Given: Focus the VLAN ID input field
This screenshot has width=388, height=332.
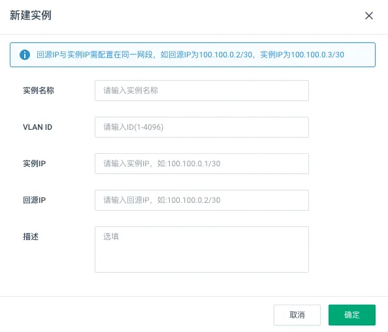Looking at the screenshot, I should pos(202,127).
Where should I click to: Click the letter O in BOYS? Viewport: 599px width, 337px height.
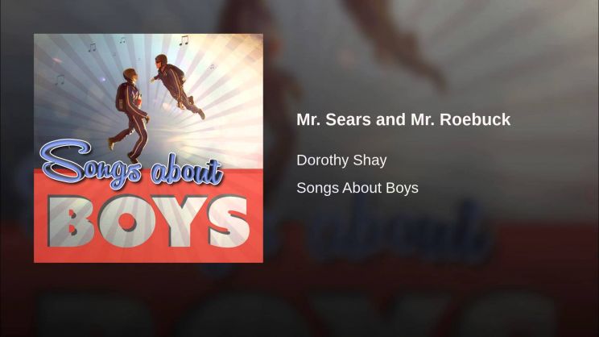click(x=127, y=222)
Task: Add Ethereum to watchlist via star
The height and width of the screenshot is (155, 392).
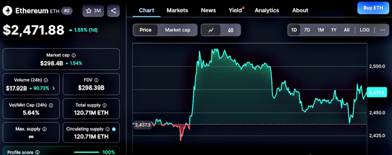Action: [x=93, y=11]
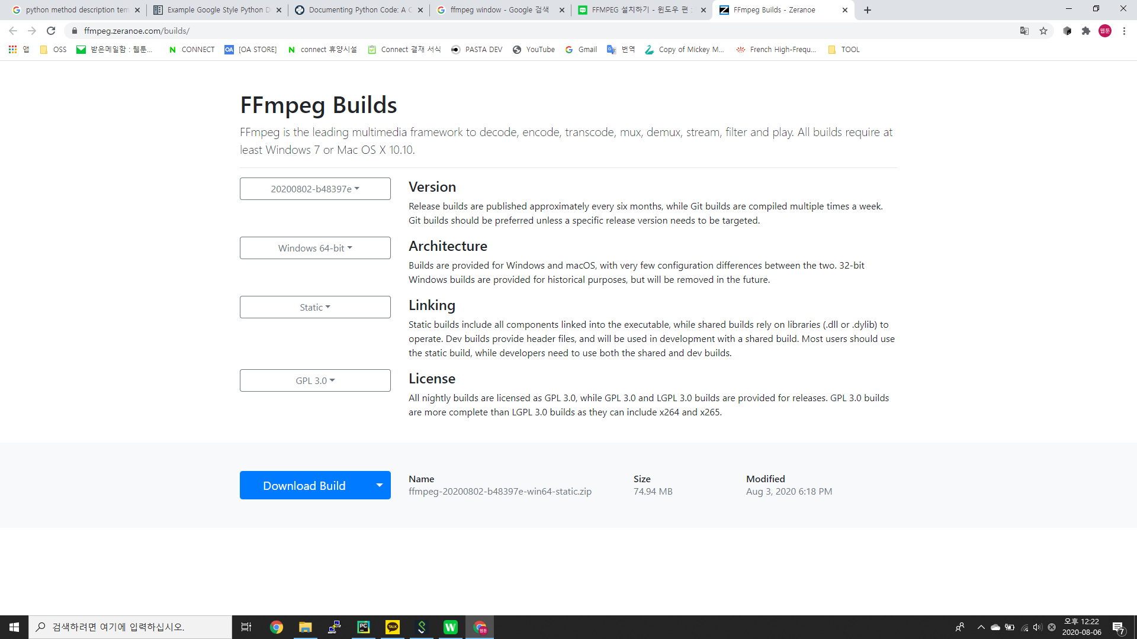Open KakaoTalk from the taskbar
Image resolution: width=1137 pixels, height=639 pixels.
click(x=393, y=627)
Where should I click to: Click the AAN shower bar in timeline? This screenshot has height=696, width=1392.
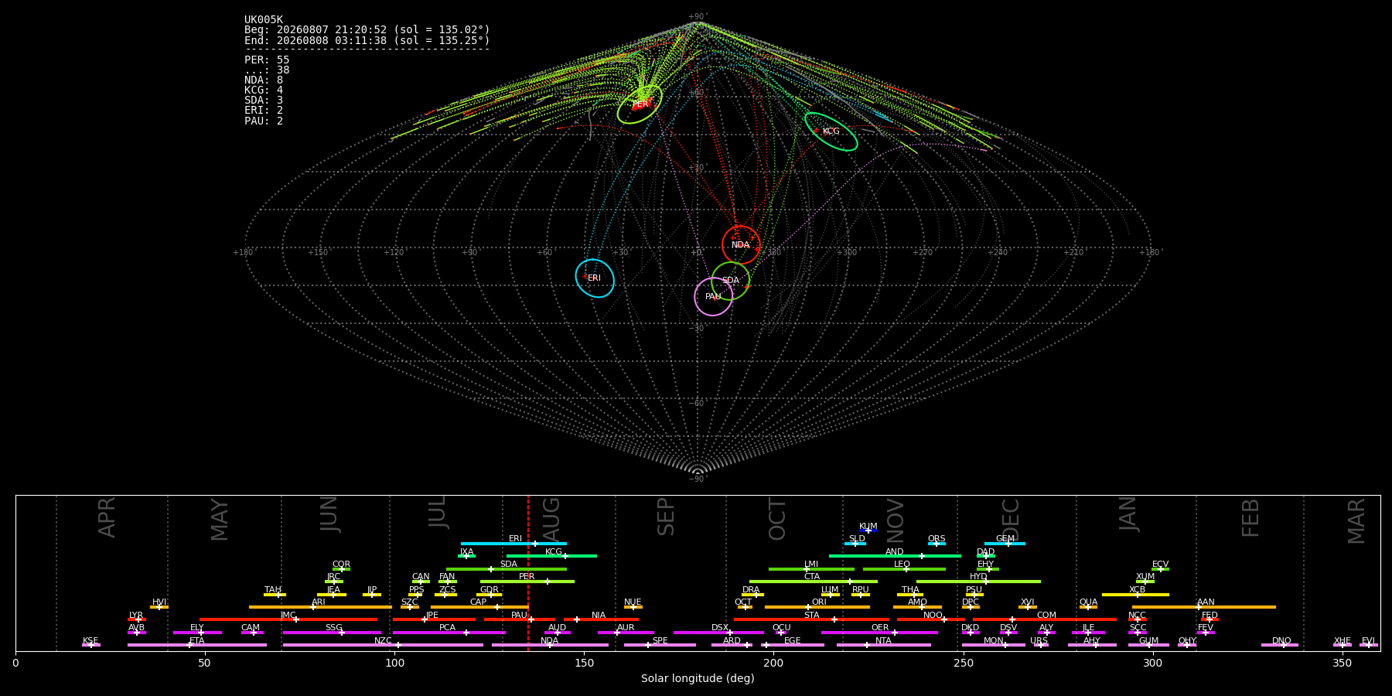(1204, 607)
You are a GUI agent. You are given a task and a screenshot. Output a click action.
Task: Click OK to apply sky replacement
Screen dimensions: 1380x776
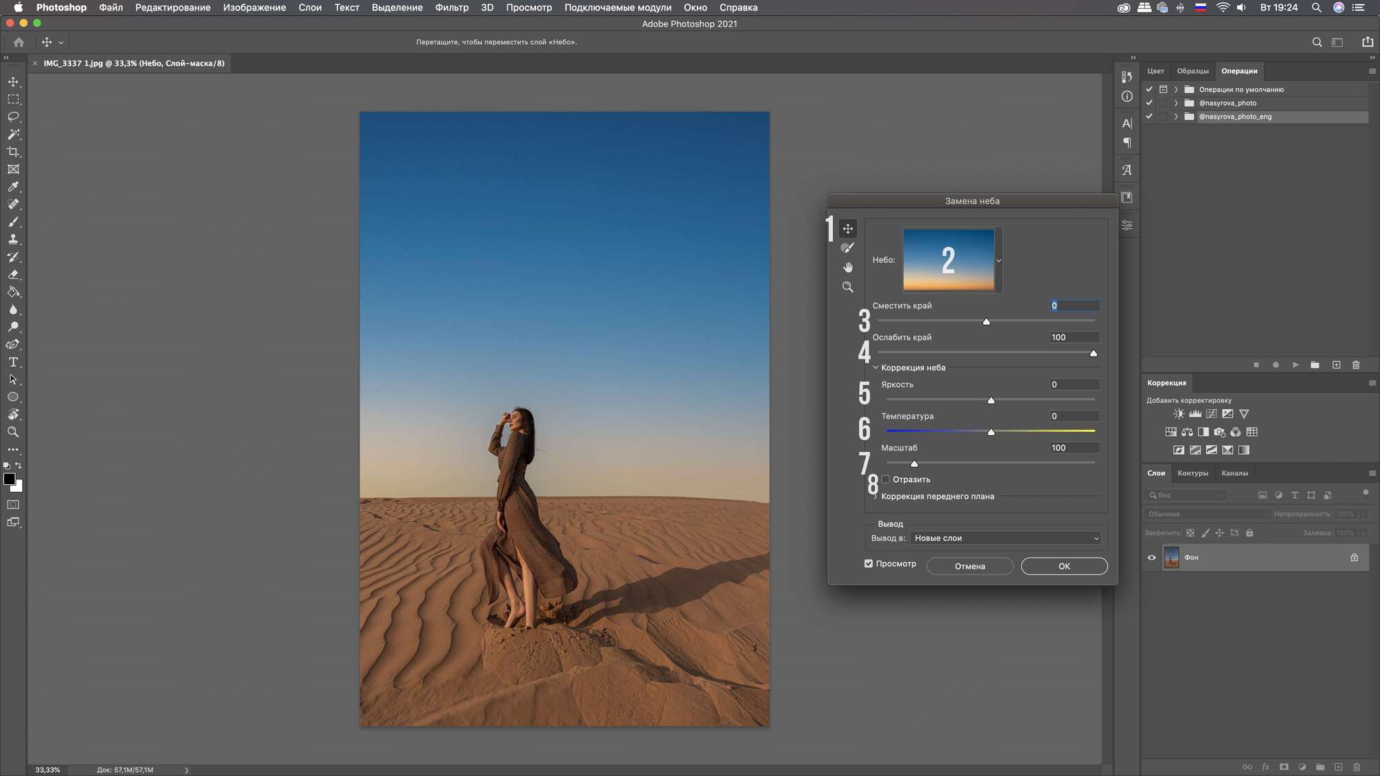1063,566
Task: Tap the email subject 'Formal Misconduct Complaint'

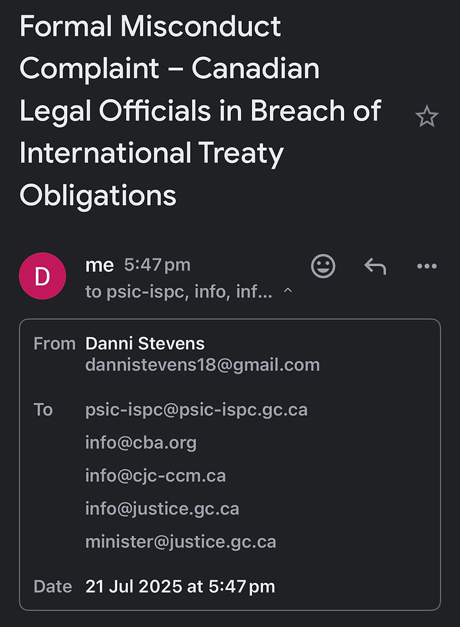Action: (200, 110)
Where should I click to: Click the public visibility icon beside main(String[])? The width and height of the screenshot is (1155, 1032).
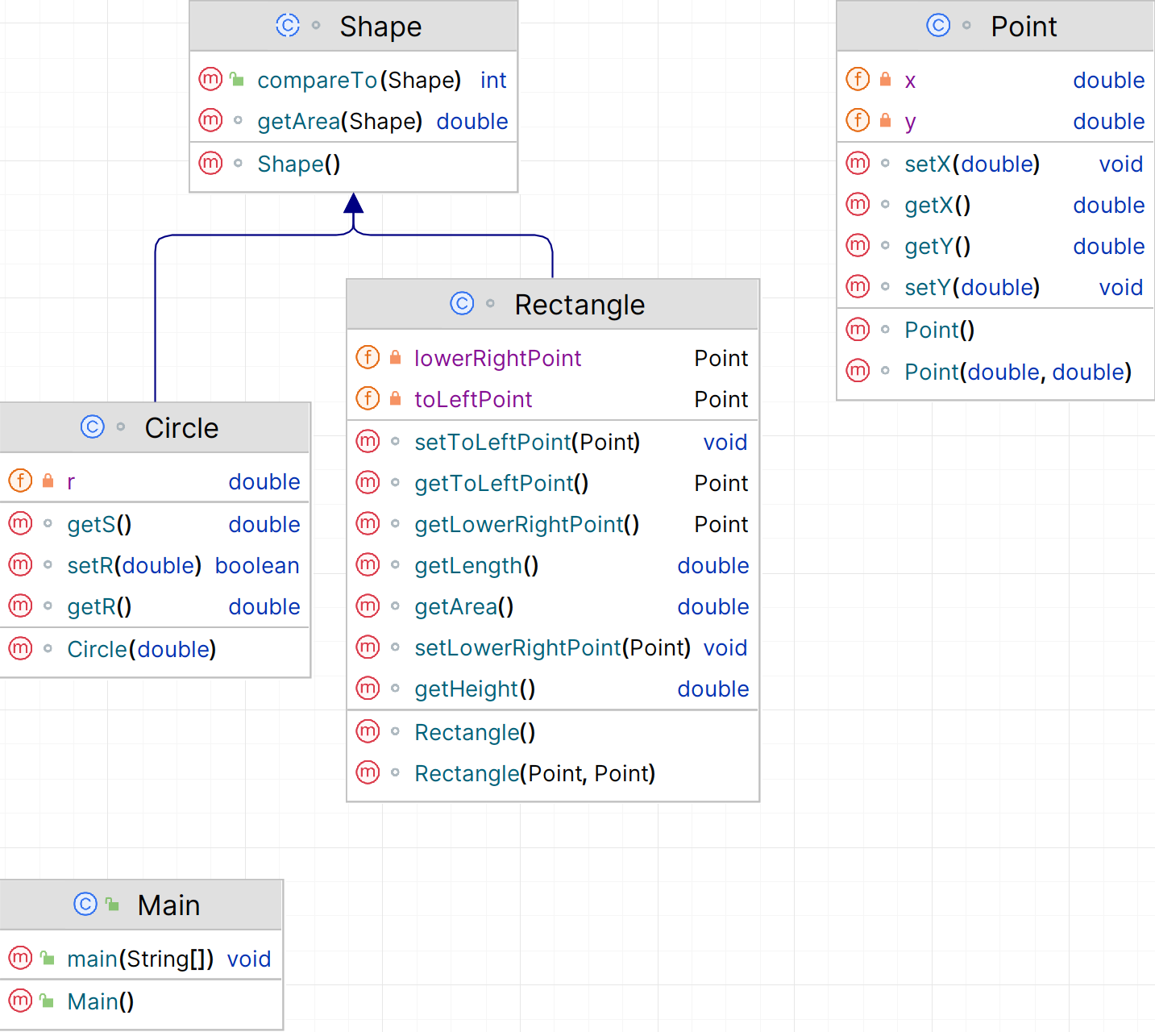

____________________

TASK DETAILS:
State how many lines of the material above contain the string "This". Reply with the number alone.

SOLVED EXERCISE:
2